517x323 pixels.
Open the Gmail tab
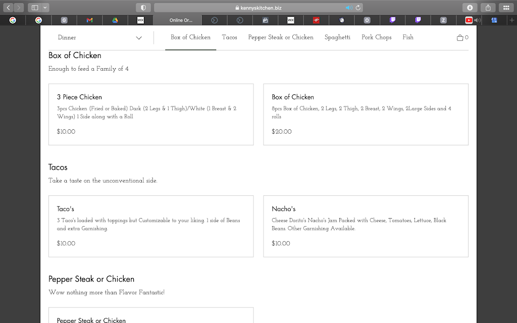coord(89,20)
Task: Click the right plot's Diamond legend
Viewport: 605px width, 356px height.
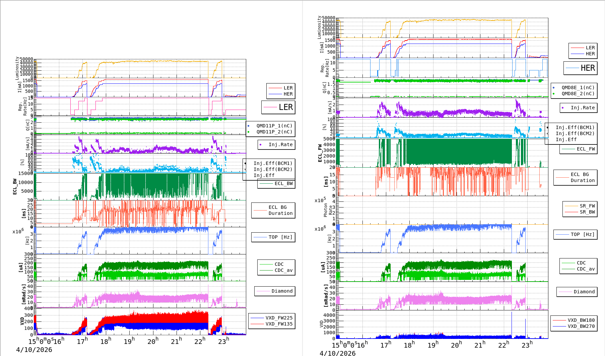Action: point(577,292)
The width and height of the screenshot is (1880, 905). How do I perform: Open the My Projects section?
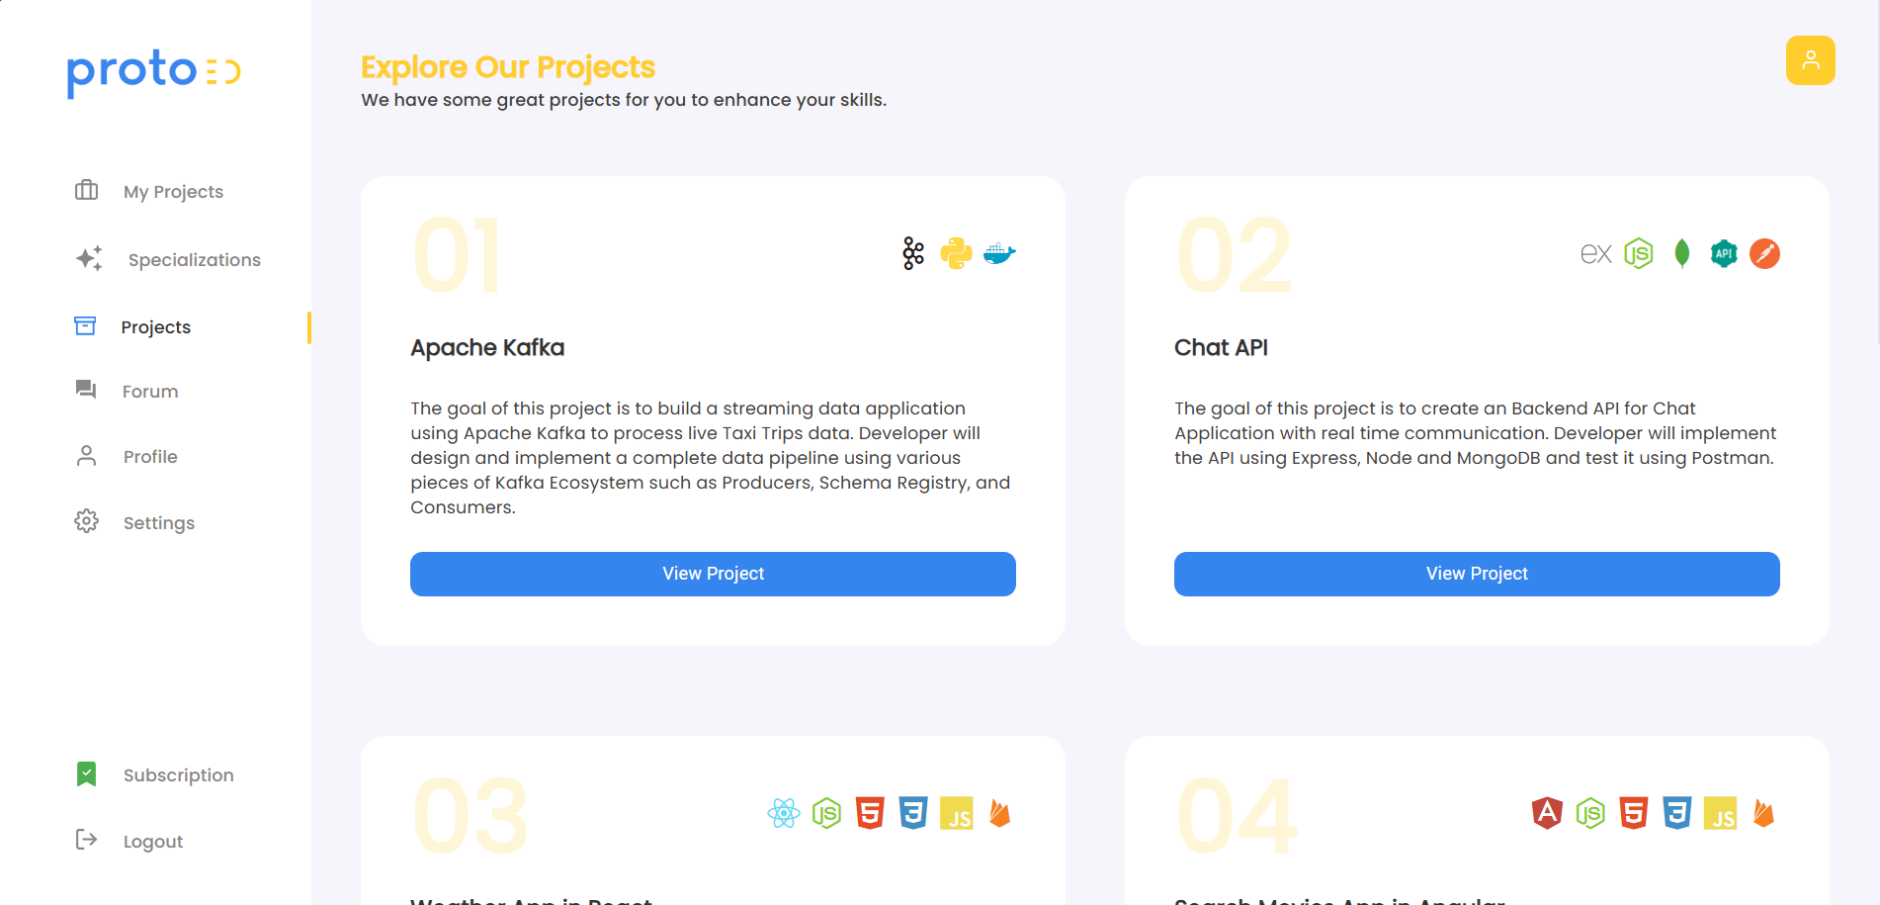(x=173, y=191)
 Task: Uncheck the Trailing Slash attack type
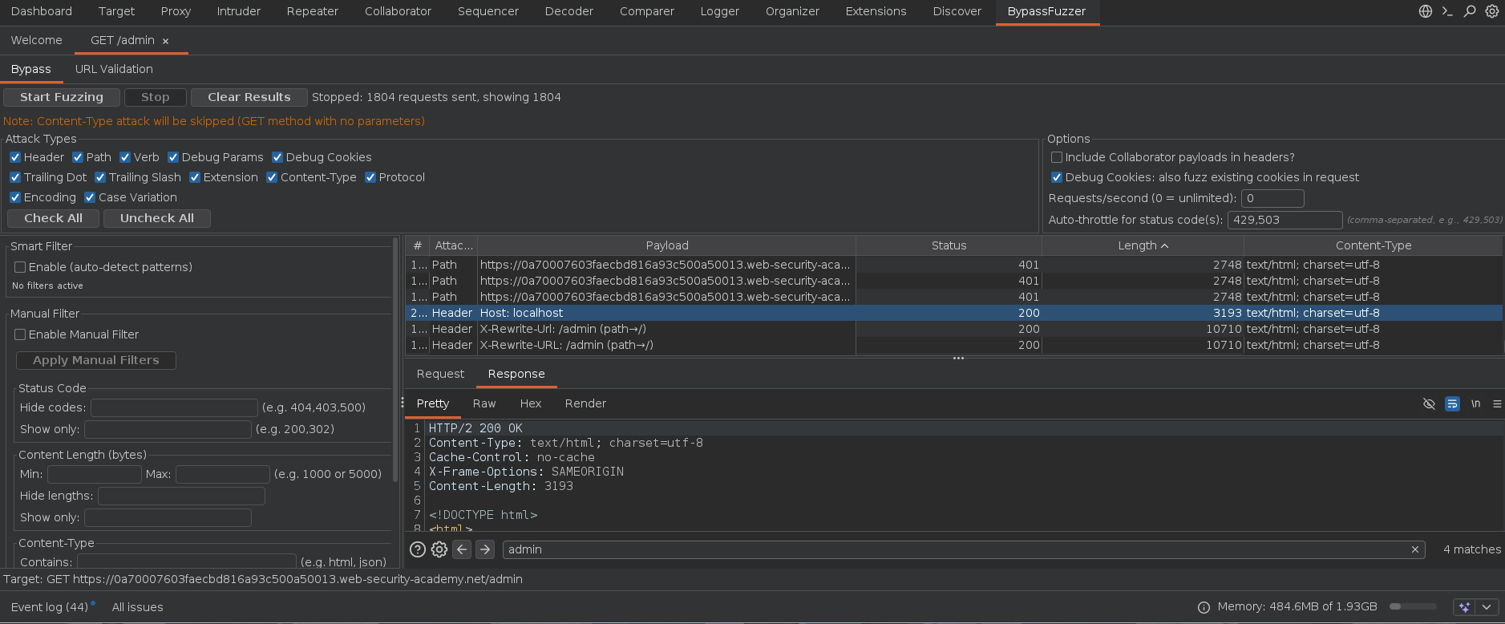pyautogui.click(x=100, y=177)
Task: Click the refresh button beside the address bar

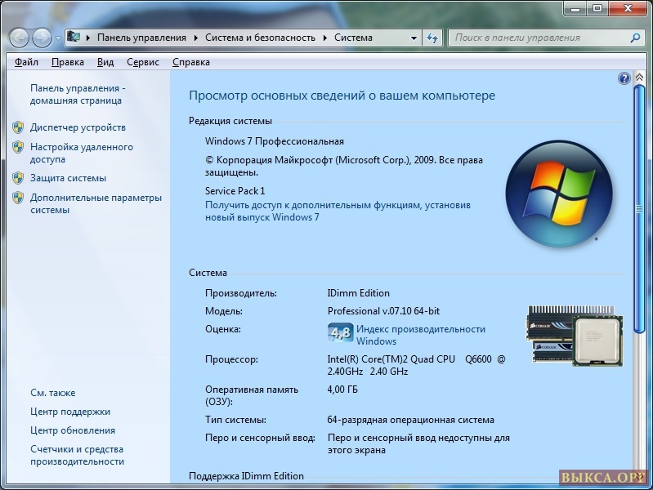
________________________________________
PROBLEM
Extract, word for word, each line from the one that contains "Task: Uncheck the Trailing Slash attack type" through the final line of the data above. Leave the pictures out.

WORKED SOLUTION
 Task: Uncheck the Trailing Slash attack type
pyautogui.click(x=100, y=177)
Task: Click the refresh button beside the address bar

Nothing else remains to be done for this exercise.